*** Reading text Section Begins ***

The human BPI (bactericidal/permeability-increasing protein), stored in primary azurophilic granula of neutrophil granulocytes and produced by mucosal epithelia, has been known for decades to bind LPS (lipopolysaccharide) with very high affinity and to efficiently kill Gram-negative bacteria. Thus BPI potentially represents a central component of the innate immune system to directly combat microbes and modulate subsequent adaptive immune responses. Especially in the lungs, which are frequently exposed to a variety of inhaled pathogens, antimicrobial innate defence molecules such as BPI, are of exceptional relevance. In the present review, we highlight possible functions of BPI during acute pneumonia and CF (cystic fibrosis)-associated chronic infections in the lung.

Introduction

In contrast with most other human vital organs, the respiratory tract is persistently exposed to a broad variety of airborne particles during breathing. Pollutants and allergens such as chemicals, pollen and dust and, more dangerously, also potentially harmful pathogens are constantly inhaled [1,2]. To fulfil its function of maximal gas exchange, the lung represents the largest epithelial surface of our body [1]. As a consequence of the constant exposure to pathogens, pneumonia and related infections of the lung are an important cause of mortality and morbidity [3]. To maintain the sterility of the lower airways, different synergistically acting mechanisms of host defence have evolved. The innate immune responses build up the first line of defence against invading pathogens by providing structural barriers, phagocytic cells such as resident alveolar macrophages and infiltrating PMNs (polymorphonuclear leucocytes) and by supplying a broad array of different antimicrobial proteins and peptides [2]. These polypeptides, produced by PMNs or epithelial cells, will either directly eliminate bacteria or destroy them indirectly by activating phospholipases or the complement system [4]. Furthermore, some of them can enhance the uptake of bacteria by phagocytes through opsonization, leading to a killing of the ingested pathogens by ROS (reactive oxygen species) or by antimicrobial proteins in the phagolysosome. When bacterial ligands are sensed by pattern recognition receptors expressed on resident cells in the lung, a downstream signalling cascade is induced leading to the secretion of cytokines and chemokines and eventually to the recruitment of the most important innate effector cell during lung infection, the PMN [5].

*** Reading text Section Ends ***

## [Work instructions]
(1) Decide whether each statement agrees with the passage on BPI in the lung. Answer yes or no, and quote the deciding words from the passage.
(a) BPI is stored in primary azurophilic granula of neutrophil granulocytes.
(b) BPI binds LPS with low affinity.
(c) The lung represents the largest epithelial surface of the body.
(2) Supply the next part of the passage on BPI in the lung, picking up after its final sentence.
The material after this point has no connection to the passage on BPI in the lung.

*** Supplied entries Section Begins ***

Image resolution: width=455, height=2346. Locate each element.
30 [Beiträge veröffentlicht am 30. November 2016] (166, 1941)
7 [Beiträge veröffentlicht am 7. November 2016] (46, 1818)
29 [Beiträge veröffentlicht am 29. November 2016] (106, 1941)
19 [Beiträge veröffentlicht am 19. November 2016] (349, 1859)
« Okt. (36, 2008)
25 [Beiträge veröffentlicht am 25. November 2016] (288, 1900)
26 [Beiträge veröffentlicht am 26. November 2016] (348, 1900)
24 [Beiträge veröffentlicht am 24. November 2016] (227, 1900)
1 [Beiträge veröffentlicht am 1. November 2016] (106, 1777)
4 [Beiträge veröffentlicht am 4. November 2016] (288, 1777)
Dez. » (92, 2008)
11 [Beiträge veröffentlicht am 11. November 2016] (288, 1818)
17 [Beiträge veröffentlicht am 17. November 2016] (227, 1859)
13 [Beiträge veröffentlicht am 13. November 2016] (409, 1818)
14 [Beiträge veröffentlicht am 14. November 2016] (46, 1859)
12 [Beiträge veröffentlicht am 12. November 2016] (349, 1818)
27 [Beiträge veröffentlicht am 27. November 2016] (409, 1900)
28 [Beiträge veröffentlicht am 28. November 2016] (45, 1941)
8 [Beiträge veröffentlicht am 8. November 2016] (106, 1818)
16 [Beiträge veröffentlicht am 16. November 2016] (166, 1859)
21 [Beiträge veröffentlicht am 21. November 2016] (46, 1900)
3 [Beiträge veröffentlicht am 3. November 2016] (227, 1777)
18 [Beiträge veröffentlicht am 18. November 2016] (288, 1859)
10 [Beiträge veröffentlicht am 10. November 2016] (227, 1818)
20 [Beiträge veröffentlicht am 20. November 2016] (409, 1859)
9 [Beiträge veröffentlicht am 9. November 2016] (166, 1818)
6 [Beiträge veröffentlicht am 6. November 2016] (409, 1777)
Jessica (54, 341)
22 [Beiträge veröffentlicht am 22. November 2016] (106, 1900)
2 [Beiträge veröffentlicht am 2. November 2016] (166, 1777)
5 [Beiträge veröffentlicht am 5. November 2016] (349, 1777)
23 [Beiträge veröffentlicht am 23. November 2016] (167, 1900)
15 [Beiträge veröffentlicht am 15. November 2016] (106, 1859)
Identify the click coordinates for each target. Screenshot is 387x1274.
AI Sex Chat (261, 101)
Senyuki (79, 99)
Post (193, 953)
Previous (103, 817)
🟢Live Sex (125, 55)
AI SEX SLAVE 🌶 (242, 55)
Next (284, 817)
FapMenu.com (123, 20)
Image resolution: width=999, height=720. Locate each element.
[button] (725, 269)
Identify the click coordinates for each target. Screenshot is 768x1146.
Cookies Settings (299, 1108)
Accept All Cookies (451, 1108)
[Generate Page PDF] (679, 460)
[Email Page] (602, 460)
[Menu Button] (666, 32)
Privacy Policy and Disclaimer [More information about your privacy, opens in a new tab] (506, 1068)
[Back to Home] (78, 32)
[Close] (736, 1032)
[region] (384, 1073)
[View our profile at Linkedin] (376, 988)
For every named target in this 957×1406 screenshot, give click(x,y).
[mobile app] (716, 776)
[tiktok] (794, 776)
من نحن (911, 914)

*** Supplied entries Section Ends ***

## [List of answers]
(1)
(a) Yes: "stored in primary azurophilic granula of neutrophil granulocytes"
(b) No: "to bind LPS (lipopolysaccharide) with very high affinity"
(c) Yes: "the lung represents the largest epithelial surface of our body"

(2)
BPI (bactericidal/permeability-increasing protein) was first described in the late 1970s as an antibacterial protein isolated from granules of blood-derived PMNs and found to be active specifically against Gram-negative bacteria [6]. In humans it is expressed early during myelopoesis in neutrophil precursor cells of the bone marrow and is subsequently stored in high amounts in primary granules of PMNs and to a lower extent in eosinophils [7,8]. The expression of BPI homologues is evolutionary conserved among species, including other mammals, birds, teleosts and even molluscs [9]. The molecular mass of this single-chain protein is approximately 55–60 kDa [6], and X-ray crystallography revealed a boomerang-shaped structure built up of two functional domains [9]. The cationic N-terminal domain of BPI comprises the whole bactericidal activity [10] as well as the capacity to bind the lipid A region of LPS (lipopolysaccharide) with even higher affinity than the LPS-binding protein. Thereby, BPI effectively neutralizes endotoxin-mediated pro-inflammatory responses [1114]. More features and functions of BPI and other BPI family members during infection and inflammatory disease have been recently excellently reviewed [9,15]. The purpose of this review is to highlight the so far known functions of BPI in the context of acute and chronic human and experimental murine pulmonary diseases.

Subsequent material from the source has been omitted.